Set task
Recast all of the data below as a JSON list of strings, with each line as its own string and the blank lines left out.
□ □ □ □
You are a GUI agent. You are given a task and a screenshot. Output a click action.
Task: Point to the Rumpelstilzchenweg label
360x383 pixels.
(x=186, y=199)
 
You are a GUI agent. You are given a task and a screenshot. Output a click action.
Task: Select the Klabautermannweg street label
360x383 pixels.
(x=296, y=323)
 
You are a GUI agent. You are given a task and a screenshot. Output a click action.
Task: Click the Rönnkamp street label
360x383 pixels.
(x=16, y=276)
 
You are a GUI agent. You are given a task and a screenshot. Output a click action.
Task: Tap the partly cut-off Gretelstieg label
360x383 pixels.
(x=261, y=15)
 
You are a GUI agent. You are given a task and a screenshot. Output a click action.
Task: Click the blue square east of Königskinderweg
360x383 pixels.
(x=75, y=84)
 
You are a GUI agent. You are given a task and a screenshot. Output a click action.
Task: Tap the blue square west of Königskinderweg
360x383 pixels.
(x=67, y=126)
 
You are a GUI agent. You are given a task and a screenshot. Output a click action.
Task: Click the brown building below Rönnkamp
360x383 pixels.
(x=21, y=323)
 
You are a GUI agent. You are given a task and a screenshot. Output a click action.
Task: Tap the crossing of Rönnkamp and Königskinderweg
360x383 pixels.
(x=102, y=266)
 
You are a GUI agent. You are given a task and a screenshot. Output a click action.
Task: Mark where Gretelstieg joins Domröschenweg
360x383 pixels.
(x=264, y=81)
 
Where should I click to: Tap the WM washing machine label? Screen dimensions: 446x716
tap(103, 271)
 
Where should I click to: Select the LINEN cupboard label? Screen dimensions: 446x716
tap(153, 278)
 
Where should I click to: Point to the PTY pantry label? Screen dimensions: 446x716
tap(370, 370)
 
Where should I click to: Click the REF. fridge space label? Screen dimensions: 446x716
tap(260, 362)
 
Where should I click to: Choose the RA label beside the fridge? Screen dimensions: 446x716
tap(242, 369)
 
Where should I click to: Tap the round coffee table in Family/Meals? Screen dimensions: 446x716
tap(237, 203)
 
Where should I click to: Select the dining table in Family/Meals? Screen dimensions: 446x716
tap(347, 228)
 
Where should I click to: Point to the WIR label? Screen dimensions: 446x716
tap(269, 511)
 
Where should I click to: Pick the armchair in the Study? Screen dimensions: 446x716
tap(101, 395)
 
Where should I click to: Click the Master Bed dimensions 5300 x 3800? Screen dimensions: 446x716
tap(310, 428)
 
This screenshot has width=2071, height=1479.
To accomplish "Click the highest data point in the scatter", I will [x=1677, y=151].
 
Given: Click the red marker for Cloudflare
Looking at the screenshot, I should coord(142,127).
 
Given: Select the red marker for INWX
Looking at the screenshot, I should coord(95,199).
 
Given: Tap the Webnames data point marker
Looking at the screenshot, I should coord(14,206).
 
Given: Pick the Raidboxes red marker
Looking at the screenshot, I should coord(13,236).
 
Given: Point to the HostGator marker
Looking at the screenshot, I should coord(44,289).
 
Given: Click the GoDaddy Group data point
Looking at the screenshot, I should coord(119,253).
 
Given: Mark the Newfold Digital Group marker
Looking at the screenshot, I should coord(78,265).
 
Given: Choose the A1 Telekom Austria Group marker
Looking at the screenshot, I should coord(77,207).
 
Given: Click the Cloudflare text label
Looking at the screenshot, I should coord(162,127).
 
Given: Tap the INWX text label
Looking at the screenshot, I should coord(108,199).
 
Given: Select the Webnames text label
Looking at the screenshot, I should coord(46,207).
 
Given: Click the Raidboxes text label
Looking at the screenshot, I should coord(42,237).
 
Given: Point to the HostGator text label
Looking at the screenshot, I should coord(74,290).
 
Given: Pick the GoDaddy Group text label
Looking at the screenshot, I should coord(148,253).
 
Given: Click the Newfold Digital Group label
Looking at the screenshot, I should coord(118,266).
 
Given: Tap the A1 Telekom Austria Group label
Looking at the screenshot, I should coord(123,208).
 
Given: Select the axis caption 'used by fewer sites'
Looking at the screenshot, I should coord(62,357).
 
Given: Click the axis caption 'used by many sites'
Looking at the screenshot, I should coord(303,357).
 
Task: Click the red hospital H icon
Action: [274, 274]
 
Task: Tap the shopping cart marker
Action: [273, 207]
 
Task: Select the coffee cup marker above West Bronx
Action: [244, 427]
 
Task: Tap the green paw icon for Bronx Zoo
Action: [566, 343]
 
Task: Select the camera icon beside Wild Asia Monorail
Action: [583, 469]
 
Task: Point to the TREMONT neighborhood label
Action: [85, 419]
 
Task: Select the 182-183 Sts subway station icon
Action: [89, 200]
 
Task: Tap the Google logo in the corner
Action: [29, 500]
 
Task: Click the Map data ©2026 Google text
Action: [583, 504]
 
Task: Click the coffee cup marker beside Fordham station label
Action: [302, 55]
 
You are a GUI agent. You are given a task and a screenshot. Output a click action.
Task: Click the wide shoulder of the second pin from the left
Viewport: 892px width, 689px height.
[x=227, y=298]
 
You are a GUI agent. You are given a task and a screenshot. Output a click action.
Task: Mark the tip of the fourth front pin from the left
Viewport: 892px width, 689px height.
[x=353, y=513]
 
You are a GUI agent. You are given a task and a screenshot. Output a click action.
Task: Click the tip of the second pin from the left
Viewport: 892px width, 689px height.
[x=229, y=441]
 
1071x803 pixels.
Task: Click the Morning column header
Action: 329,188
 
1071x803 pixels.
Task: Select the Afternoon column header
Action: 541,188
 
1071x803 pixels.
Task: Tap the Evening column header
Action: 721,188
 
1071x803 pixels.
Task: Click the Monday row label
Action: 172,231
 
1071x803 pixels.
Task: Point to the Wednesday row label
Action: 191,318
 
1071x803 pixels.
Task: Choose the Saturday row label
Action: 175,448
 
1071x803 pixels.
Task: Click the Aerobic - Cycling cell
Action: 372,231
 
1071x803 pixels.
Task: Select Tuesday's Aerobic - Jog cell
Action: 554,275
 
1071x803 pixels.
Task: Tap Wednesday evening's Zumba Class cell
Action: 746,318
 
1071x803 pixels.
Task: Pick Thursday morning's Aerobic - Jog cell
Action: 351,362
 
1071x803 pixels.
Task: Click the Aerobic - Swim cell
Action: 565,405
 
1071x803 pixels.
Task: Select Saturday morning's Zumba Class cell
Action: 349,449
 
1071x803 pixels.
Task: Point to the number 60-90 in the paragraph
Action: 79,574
□ □ □ □
Solution to the problem
[
  "You are a GUI agent. You are given a task and a screenshot. Output a click action.",
  "Task: Point to the Rumpelstilzchenweg label",
  "360x383 pixels.",
  "(x=186, y=199)",
  "You are a GUI agent. You are given a task and a screenshot. Output a click action.",
  "Task: Select the Klabautermannweg street label",
  "360x383 pixels.",
  "(x=296, y=323)",
  "You are a GUI agent. You are given a task and a screenshot. Output a click action.",
  "Task: Click the Rönnkamp street label",
  "360x383 pixels.",
  "(x=16, y=276)",
  "You are a GUI agent. You are given a task and a screenshot. Output a click action.",
  "Task: Tap the partly cut-off Gretelstieg label",
  "360x383 pixels.",
  "(x=261, y=15)",
  "You are a GUI agent. You are given a task and a screenshot. Output a click action.",
  "Task: Click the blue square east of Königskinderweg",
  "360x383 pixels.",
  "(x=75, y=84)",
  "You are a GUI agent. You are given a task and a screenshot. Output a click action.",
  "Task: Tap the blue square west of Königskinderweg",
  "360x383 pixels.",
  "(x=67, y=126)",
  "You are a GUI agent. You are given a task and a screenshot. Output a click action.",
  "Task: Click the brown building below Rönnkamp",
  "360x383 pixels.",
  "(x=21, y=323)",
  "You are a GUI agent. You are given a task and a screenshot. Output a click action.",
  "Task: Tap the crossing of Rönnkamp and Königskinderweg",
  "360x383 pixels.",
  "(x=102, y=266)",
  "You are a GUI agent. You are given a task and a screenshot. Output a click action.",
  "Task: Mark where Gretelstieg joins Domröschenweg",
  "360x383 pixels.",
  "(x=264, y=81)",
  "Where should I click to: Tap the WM washing machine label? Screen dimensions: 446x716",
  "tap(103, 271)",
  "Where should I click to: Select the LINEN cupboard label? Screen dimensions: 446x716",
  "tap(153, 278)",
  "Where should I click to: Point to the PTY pantry label? Screen dimensions: 446x716",
  "tap(370, 370)",
  "Where should I click to: Click the REF. fridge space label? Screen dimensions: 446x716",
  "tap(260, 362)",
  "Where should I click to: Choose the RA label beside the fridge? Screen dimensions: 446x716",
  "tap(242, 369)",
  "Where should I click to: Tap the round coffee table in Family/Meals? Screen dimensions: 446x716",
  "tap(237, 203)",
  "Where should I click to: Select the dining table in Family/Meals? Screen dimensions: 446x716",
  "tap(347, 228)",
  "Where should I click to: Point to the WIR label? Screen dimensions: 446x716",
  "tap(269, 511)",
  "Where should I click to: Pick the armchair in the Study? Screen dimensions: 446x716",
  "tap(101, 395)",
  "Where should I click to: Click the Master Bed dimensions 5300 x 3800? Screen dimensions: 446x716",
  "tap(310, 428)",
  "This screenshot has width=2071, height=1479.",
  "To accomplish \"Click the highest data point in the scatter\", I will [x=1677, y=151].",
  "Given: Click the red marker for Cloudflare",
  "Looking at the screenshot, I should coord(142,127).",
  "Given: Select the red marker for INWX",
  "Looking at the screenshot, I should coord(95,199).",
  "Given: Tap the Webnames data point marker",
  "Looking at the screenshot, I should coord(14,206).",
  "Given: Pick the Raidboxes red marker",
  "Looking at the screenshot, I should coord(13,236).",
  "Given: Point to the HostGator marker",
  "Looking at the screenshot, I should coord(44,289).",
  "Given: Click the GoDaddy Group data point",
  "Looking at the screenshot, I should coord(119,253).",
  "Given: Mark the Newfold Digital Group marker",
  "Looking at the screenshot, I should coord(78,265).",
  "Given: Choose the A1 Telekom Austria Group marker",
  "Looking at the screenshot, I should coord(77,207).",
  "Given: Click the Cloudflare text label",
  "Looking at the screenshot, I should coord(162,127).",
  "Given: Tap the INWX text label",
  "Looking at the screenshot, I should coord(108,199).",
  "Given: Select the Webnames text label",
  "Looking at the screenshot, I should coord(46,207).",
  "Given: Click the Raidboxes text label",
  "Looking at the screenshot, I should coord(42,237).",
  "Given: Point to the HostGator text label",
  "Looking at the screenshot, I should coord(74,290).",
  "Given: Pick the GoDaddy Group text label",
  "Looking at the screenshot, I should coord(148,253).",
  "Given: Click the Newfold Digital Group label",
  "Looking at the screenshot, I should coord(118,266).",
  "Given: Tap the A1 Telekom Austria Group label",
  "Looking at the screenshot, I should coord(123,208).",
  "Given: Select the axis caption 'used by fewer sites'",
  "Looking at the screenshot, I should coord(62,357).",
  "Given: Click the axis caption 'used by many sites'",
  "Looking at the screenshot, I should coord(303,357).",
  "Task: Click the red hospital H icon",
  "Action: [274, 274]",
  "Task: Tap the shopping cart marker",
  "Action: [273, 207]",
  "Task: Select the coffee cup marker above West Bronx",
  "Action: [244, 427]",
  "Task: Tap the green paw icon for Bronx Zoo",
  "Action: [566, 343]",
  "Task: Select the camera icon beside Wild Asia Monorail",
  "Action: [583, 469]",
  "Task: Point to the TREMONT neighborhood label",
  "Action: [85, 419]",
  "Task: Select the 182-183 Sts subway station icon",
  "Action: [89, 200]",
  "Task: Tap the Google logo in the corner",
  "Action: [29, 500]",
  "Task: Click the Map data ©2026 Google text",
  "Action: [583, 504]",
  "Task: Click the coffee cup marker beside Fordham station label",
  "Action: [302, 55]",
  "You are a GUI agent. You are given a task and a screenshot. Output a click action.",
  "Task: Click the wide shoulder of the second pin from the left",
  "Viewport: 892px width, 689px height.",
  "[x=227, y=298]",
  "You are a GUI agent. You are given a task and a screenshot. Output a click action.",
  "Task: Mark the tip of the fourth front pin from the left",
  "Viewport: 892px width, 689px height.",
  "[x=353, y=513]",
  "You are a GUI agent. You are given a task and a screenshot. Output a click action.",
  "Task: Click the tip of the second pin from the left",
  "Viewport: 892px width, 689px height.",
  "[x=229, y=441]",
  "1071x803 pixels.",
  "Task: Click the Morning column header",
  "Action: 329,188",
  "1071x803 pixels.",
  "Task: Select the Afternoon column header",
  "Action: 541,188",
  "1071x803 pixels.",
  "Task: Tap the Evening column header",
  "Action: 721,188",
  "1071x803 pixels.",
  "Task: Click the Monday row label",
  "Action: 172,231",
  "1071x803 pixels.",
  "Task: Point to the Wednesday row label",
  "Action: 191,318",
  "1071x803 pixels.",
  "Task: Choose the Saturday row label",
  "Action: 175,448",
  "1071x803 pixels.",
  "Task: Click the Aerobic - Cycling cell",
  "Action: 372,231",
  "1071x803 pixels.",
  "Task: Select Tuesday's Aerobic - Jog cell",
  "Action: 554,275",
  "1071x803 pixels.",
  "Task: Tap Wednesday evening's Zumba Class cell",
  "Action: 746,318",
  "1071x803 pixels.",
  "Task: Pick Thursday morning's Aerobic - Jog cell",
  "Action: 351,362",
  "1071x803 pixels.",
  "Task: Click the Aerobic - Swim cell",
  "Action: 565,405",
  "1071x803 pixels.",
  "Task: Select Saturday morning's Zumba Class cell",
  "Action: 349,449",
  "1071x803 pixels.",
  "Task: Point to the number 60-90 in the paragraph",
  "Action: 79,574"
]